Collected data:
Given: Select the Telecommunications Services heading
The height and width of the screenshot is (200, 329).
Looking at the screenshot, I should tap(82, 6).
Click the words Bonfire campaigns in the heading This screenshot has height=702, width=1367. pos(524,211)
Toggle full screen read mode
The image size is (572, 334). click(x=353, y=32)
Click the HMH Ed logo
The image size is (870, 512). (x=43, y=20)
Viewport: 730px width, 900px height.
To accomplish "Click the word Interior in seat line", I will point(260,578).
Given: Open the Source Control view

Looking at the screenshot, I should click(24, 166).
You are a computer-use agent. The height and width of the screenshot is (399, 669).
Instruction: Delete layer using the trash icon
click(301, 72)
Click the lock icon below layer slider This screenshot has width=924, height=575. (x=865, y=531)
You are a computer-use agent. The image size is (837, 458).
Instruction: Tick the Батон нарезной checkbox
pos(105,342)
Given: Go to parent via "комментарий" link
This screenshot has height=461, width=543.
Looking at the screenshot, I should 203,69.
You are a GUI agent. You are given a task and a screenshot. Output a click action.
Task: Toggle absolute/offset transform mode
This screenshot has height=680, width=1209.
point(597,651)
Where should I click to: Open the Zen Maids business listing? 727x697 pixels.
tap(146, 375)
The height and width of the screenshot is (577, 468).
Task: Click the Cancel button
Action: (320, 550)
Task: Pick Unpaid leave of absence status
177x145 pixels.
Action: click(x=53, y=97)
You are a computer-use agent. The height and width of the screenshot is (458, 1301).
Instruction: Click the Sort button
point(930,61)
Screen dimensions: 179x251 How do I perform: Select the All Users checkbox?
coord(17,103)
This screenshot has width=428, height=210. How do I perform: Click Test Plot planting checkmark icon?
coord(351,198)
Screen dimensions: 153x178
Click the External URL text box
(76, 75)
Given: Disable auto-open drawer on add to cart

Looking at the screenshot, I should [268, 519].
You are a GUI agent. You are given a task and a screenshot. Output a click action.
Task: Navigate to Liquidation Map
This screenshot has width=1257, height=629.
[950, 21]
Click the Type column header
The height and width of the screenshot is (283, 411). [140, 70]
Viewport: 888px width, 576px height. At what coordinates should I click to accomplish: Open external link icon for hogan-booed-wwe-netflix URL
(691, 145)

Work to be completed
The expected output is one number: how many lines of the data above hold the string "agent".

Answer for this exercise
5